On defendant's seventieth birthday, August 18, 2005, or the earliest date that defendant was eligible to retire with only six years service, the Louisiana State Employees' Retirement System (“LASERS”) converted his retirement benefits from disability to regular retirement. Plaintiff brought these proceedings seeking a determination of her entitlement to pre-conversion and post-conversion benefits, alleging the community nature of the benefits. Plaintiff also sought a declaration concerning her entitlement to surviving spouse benefits should defendant predecease her. Defendant answered the petition, asserting that the disability payments were his separate property and that his disability income was improperly converted by LASERS to retirement income. Moreover, defendant contends that an ex-spouse cannot be a surviving spouse and, in any event, he wed again on July 31, 2005, to Nedra Posey Anzalone, and he continues to be married to her.
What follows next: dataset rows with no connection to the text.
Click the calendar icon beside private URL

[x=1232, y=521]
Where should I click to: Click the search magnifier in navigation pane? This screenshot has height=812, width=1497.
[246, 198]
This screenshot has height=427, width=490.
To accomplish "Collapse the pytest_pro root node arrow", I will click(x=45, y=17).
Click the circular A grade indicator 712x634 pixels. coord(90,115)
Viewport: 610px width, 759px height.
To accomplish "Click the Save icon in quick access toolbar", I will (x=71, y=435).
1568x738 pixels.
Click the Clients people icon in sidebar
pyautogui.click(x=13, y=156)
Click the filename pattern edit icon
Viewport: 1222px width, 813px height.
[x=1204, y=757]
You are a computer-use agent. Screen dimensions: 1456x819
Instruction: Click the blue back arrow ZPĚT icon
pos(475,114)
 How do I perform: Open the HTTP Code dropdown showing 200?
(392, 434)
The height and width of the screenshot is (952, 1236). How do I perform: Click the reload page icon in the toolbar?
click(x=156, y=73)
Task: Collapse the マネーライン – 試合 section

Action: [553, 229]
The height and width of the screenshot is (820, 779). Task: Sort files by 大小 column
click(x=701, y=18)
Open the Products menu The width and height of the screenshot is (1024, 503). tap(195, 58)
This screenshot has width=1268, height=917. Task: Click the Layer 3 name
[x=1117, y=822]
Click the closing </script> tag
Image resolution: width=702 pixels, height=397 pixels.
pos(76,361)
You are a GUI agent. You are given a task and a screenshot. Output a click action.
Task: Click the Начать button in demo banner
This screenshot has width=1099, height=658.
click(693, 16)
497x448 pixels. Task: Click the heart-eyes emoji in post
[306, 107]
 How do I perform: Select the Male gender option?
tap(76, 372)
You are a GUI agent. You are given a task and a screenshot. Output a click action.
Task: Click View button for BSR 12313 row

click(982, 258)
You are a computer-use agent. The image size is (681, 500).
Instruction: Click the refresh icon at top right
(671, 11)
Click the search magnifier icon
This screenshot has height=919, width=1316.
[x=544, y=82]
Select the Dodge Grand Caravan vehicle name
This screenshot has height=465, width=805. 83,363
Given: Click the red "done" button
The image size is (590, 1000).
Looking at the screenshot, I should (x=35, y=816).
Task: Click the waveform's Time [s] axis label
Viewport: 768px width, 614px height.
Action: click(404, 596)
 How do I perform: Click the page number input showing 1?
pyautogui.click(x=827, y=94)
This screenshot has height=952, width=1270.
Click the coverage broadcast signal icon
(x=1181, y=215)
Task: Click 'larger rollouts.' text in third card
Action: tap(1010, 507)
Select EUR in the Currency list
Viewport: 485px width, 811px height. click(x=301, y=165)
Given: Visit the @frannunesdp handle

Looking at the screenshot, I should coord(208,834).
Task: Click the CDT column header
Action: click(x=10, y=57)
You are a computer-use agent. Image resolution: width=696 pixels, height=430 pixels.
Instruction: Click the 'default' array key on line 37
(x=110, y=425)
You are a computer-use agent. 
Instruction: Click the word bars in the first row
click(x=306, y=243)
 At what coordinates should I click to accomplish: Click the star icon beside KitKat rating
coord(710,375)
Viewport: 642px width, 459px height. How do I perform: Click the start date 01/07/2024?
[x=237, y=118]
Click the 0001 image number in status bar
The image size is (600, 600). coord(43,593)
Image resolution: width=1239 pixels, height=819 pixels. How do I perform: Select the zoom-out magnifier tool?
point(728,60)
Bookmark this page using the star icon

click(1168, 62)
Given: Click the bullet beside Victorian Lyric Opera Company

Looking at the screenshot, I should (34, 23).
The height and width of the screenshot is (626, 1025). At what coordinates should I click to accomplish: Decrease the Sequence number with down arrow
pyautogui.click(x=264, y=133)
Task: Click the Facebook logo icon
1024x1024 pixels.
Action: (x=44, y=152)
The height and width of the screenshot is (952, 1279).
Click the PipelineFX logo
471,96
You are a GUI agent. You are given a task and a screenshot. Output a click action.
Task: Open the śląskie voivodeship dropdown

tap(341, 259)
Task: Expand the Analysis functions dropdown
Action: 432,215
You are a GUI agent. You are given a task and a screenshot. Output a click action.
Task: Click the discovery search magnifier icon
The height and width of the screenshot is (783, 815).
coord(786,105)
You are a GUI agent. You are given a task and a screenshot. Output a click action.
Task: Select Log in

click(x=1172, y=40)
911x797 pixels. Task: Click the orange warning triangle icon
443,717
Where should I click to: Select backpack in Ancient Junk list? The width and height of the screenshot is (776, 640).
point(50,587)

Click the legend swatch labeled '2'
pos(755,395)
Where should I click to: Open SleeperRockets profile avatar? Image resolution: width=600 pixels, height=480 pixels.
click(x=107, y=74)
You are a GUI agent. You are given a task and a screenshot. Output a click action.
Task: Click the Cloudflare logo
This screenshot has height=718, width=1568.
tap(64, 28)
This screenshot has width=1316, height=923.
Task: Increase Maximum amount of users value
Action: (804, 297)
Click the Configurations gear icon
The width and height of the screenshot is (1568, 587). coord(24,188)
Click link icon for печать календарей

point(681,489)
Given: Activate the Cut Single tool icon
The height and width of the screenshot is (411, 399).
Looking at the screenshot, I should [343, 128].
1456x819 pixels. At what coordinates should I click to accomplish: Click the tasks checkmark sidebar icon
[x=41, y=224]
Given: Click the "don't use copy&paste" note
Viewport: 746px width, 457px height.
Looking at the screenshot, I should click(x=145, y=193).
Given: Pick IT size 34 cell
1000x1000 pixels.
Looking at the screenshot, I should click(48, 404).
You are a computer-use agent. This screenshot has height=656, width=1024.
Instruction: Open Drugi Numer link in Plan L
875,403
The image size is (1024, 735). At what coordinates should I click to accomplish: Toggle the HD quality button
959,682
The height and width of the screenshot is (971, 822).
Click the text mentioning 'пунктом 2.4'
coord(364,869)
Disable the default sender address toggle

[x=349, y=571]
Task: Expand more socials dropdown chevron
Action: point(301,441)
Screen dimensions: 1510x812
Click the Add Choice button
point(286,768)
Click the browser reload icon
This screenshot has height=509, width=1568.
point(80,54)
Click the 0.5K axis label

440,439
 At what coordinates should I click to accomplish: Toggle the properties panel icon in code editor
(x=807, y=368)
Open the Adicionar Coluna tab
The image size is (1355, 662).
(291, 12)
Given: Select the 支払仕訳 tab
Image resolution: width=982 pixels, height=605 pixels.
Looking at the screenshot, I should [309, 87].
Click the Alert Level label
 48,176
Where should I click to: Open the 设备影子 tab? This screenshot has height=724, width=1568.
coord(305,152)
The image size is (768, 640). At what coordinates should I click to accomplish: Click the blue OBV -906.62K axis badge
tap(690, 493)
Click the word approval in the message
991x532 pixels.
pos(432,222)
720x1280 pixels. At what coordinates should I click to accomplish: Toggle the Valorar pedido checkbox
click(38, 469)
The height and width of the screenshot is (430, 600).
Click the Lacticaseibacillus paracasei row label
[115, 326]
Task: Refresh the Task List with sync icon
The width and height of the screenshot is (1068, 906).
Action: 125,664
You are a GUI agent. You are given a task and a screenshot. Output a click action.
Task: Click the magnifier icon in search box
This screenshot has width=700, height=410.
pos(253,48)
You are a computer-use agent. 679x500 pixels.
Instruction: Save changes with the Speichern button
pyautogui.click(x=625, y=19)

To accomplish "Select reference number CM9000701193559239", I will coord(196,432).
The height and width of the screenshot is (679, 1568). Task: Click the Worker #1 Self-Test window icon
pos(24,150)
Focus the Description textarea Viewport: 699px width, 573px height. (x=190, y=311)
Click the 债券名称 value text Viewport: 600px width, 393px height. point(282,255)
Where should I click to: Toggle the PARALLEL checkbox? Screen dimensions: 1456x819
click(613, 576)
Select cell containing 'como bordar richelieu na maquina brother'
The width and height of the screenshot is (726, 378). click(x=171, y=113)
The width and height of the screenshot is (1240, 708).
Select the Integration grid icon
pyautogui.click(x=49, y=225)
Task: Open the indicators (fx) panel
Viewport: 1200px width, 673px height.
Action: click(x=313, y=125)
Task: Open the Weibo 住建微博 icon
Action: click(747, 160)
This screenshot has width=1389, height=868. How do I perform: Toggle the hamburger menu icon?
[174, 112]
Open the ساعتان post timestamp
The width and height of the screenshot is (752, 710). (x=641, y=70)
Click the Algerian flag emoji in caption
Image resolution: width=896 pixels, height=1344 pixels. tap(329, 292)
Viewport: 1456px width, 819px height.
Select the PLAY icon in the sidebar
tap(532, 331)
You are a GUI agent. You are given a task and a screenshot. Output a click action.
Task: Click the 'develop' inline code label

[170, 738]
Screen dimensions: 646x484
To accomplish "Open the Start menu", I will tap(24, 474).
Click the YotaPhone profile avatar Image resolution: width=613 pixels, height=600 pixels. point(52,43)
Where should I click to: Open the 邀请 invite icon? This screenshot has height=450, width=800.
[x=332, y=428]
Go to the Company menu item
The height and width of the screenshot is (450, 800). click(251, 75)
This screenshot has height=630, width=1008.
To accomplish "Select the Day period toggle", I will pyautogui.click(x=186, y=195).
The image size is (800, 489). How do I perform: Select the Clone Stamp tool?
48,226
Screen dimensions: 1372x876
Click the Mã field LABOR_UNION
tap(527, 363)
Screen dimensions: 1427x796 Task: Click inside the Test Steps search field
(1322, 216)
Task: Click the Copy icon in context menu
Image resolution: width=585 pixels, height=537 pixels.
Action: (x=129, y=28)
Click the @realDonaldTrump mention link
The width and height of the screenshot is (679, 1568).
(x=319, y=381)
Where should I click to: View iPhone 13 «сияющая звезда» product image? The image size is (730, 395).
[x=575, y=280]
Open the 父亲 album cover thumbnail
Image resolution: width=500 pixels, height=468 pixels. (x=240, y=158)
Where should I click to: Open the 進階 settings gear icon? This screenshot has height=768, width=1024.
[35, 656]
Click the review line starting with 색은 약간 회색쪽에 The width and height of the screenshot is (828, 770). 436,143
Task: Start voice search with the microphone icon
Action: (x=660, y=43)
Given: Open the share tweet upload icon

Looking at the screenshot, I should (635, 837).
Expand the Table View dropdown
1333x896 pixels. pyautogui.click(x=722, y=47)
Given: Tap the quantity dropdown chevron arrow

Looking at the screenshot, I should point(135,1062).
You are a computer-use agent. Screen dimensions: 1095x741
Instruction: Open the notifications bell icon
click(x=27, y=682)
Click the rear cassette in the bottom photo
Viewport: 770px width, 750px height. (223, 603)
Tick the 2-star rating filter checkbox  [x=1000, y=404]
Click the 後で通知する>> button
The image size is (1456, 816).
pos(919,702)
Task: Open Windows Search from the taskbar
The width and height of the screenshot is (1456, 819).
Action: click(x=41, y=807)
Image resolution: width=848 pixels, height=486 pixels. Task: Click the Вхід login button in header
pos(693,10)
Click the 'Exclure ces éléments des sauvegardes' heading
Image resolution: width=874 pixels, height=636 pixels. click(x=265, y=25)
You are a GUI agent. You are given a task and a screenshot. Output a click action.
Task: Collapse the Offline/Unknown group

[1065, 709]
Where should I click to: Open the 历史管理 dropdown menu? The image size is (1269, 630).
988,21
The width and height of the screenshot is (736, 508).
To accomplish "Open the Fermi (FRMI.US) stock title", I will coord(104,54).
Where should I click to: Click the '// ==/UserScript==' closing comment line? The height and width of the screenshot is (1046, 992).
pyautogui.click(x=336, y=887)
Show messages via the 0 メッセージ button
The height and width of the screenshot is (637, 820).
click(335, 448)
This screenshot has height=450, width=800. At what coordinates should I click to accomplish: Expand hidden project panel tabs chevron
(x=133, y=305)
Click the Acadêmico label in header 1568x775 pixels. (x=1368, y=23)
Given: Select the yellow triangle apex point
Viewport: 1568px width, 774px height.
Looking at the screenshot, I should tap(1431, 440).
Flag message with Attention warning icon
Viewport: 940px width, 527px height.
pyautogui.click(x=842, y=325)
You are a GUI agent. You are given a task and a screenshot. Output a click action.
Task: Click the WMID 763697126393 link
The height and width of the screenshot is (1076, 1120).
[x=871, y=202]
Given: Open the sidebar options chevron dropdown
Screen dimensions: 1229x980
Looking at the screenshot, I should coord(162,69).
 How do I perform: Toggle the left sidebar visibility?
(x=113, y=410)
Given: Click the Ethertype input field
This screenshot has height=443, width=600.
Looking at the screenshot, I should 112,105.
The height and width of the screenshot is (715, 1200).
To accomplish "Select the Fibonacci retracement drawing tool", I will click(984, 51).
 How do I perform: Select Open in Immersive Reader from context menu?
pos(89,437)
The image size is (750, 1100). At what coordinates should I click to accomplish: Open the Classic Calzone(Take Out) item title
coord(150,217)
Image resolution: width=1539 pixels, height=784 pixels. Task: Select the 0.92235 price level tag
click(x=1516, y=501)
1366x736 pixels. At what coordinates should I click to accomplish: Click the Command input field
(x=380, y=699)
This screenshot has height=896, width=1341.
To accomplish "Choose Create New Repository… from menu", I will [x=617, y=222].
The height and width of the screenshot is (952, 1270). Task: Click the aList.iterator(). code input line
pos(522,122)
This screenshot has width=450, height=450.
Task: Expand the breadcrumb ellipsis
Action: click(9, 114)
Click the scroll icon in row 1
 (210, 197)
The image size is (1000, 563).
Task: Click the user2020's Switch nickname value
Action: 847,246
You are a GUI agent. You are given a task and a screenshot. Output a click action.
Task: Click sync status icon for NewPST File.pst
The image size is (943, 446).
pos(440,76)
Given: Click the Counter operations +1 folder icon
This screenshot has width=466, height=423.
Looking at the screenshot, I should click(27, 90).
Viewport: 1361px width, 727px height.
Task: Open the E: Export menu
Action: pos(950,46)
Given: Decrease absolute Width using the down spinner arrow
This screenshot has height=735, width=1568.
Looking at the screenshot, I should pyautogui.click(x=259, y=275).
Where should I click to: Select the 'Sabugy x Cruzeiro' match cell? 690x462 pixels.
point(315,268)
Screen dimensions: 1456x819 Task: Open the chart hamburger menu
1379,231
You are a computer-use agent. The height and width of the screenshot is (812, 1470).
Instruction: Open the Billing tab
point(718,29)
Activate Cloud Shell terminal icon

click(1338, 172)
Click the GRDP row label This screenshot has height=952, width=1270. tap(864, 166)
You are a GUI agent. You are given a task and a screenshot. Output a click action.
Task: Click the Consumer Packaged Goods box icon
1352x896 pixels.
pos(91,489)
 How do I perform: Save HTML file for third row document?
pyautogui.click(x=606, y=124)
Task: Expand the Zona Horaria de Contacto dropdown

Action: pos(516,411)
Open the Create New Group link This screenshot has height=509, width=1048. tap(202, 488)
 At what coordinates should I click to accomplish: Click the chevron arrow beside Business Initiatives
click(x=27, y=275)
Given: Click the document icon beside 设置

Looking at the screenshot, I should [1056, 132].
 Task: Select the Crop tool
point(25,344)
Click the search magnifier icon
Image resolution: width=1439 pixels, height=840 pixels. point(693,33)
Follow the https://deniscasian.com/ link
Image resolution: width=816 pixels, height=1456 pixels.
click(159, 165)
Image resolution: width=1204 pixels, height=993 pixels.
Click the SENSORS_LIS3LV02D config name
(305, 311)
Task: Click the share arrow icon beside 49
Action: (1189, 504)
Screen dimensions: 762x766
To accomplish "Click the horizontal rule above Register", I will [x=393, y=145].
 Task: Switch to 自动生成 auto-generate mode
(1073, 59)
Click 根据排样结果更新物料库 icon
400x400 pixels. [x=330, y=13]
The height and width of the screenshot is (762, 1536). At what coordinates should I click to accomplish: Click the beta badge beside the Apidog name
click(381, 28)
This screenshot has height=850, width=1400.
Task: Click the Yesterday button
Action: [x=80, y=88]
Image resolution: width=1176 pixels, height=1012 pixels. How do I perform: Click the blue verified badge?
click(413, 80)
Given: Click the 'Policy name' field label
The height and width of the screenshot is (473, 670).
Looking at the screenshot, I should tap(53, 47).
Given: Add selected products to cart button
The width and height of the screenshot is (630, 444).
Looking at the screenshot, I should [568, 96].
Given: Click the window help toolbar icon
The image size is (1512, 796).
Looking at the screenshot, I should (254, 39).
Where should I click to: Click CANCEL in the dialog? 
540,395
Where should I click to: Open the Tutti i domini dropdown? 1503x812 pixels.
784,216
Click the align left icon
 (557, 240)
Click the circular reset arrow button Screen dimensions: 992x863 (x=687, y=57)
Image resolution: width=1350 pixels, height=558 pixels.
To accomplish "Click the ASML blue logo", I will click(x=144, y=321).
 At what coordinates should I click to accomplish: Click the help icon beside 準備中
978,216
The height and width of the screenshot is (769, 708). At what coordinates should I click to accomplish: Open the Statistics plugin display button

Thereafter, defendant filed a third-party demand against LASERS alleging that the unilateral conversion of the classification of his benefits from disability to regular retirement was contrary to statutory law and was arbitrary and capricious. Defendant also alleged that to the extent he has incurred any additional obligation to his former spouse due to the improper reclassification by LASERS, LASERS owes him reimbursement.3


Overview of the Law Pertaining to Disability Retirement

It is well-settled in Louisiana that a former spouse is entitled to a pro rata share of the retirement benefits of a member spouse to the extent the retirement benefits were attributable to the former community. Frazier v. Harper, 600 So.2d 59, 61 (La.1992); Sims v. Sims, 358 So.2d 919, 922 (La.1978). The issue presented by this case is whether the disability retirement benefits constitute replacement for lost earning capacity, deferred compensation in the nature of retirement or pension income so as to be classified as community property, or both.

The courts have addressed the classification of disability benefits on numerous occasions. In Johnson v. Johnson, 532 So.2d 503, 505-506 (La.App. 1st Cir.1988),4 this court held that disability payments received by an employee-spouse pursuant to La. R.S. 33:2113.1 were community assets. We determined that the right to receive compensation for the disability was based entirely on plaintiff's contribution from community earnings to the New Orleans Firefighters' Pension and Relief Fund and on his years of service as a firefighter. Moreover, the benefits were part of the compensation provided to a firefighter in return for his employment-related service.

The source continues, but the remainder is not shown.